WHAT YOU ARE ASKED TO DO =
Please return each line of the listing below exactly as written.

TASK INPUT =
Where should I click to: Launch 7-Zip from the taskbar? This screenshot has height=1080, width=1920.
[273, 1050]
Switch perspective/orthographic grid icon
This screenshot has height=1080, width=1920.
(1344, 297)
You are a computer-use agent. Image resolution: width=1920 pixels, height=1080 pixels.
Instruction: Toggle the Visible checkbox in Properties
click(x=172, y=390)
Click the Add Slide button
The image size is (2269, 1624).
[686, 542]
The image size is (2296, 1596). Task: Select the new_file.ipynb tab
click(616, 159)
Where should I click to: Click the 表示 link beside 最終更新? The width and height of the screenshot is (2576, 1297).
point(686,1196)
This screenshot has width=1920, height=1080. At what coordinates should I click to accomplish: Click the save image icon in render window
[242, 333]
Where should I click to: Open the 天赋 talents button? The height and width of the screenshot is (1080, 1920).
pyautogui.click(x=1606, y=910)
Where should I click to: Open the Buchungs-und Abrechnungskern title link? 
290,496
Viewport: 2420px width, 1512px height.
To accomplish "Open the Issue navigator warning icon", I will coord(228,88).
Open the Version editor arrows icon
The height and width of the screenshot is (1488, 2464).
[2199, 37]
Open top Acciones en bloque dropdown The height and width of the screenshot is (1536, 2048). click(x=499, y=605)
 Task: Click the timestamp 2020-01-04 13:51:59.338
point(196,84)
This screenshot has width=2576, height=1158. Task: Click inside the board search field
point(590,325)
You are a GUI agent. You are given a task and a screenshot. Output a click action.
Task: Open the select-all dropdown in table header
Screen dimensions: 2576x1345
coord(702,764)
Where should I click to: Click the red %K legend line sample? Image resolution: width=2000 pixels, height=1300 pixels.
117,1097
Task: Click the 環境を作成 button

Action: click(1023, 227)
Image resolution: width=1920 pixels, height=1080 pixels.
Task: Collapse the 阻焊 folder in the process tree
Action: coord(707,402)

ANSWER SPACE =
Where should I click to: Launch 7-Zip from the taskbar? This screenshot has height=1080, width=1920.
[273, 1050]
Switch perspective/orthographic grid icon
This screenshot has height=1080, width=1920.
(1344, 297)
You are a computer-use agent. Image resolution: width=1920 pixels, height=1080 pixels.
Instruction: Toggle the Visible checkbox in Properties
click(x=172, y=390)
Click the Add Slide button
The image size is (2269, 1624).
[686, 542]
The image size is (2296, 1596). Task: Select the new_file.ipynb tab
click(616, 159)
Where should I click to: Click the 表示 link beside 最終更新? The width and height of the screenshot is (2576, 1297).
point(686,1196)
This screenshot has width=1920, height=1080. At what coordinates should I click to accomplish: Click the save image icon in render window
[242, 333]
Where should I click to: Open the 天赋 talents button? The height and width of the screenshot is (1080, 1920).
pyautogui.click(x=1606, y=910)
Where should I click to: Open the Buchungs-und Abrechnungskern title link? 
290,496
Viewport: 2420px width, 1512px height.
To accomplish "Open the Issue navigator warning icon", I will coord(228,88).
Open the Version editor arrows icon
The height and width of the screenshot is (1488, 2464).
[2199, 37]
Open top Acciones en bloque dropdown The height and width of the screenshot is (1536, 2048). click(x=499, y=605)
 Task: Click the timestamp 2020-01-04 13:51:59.338
point(196,84)
This screenshot has width=2576, height=1158. Task: Click inside the board search field
point(590,325)
You are a GUI agent. You are given a task and a screenshot. Output a click action.
Task: Open the select-all dropdown in table header
Screen dimensions: 2576x1345
coord(702,764)
Where should I click to: Click the red %K legend line sample? Image resolution: width=2000 pixels, height=1300 pixels.
117,1097
Task: Click the 環境を作成 button

Action: click(1023, 227)
Image resolution: width=1920 pixels, height=1080 pixels.
Task: Collapse the 阻焊 folder in the process tree
Action: coord(707,402)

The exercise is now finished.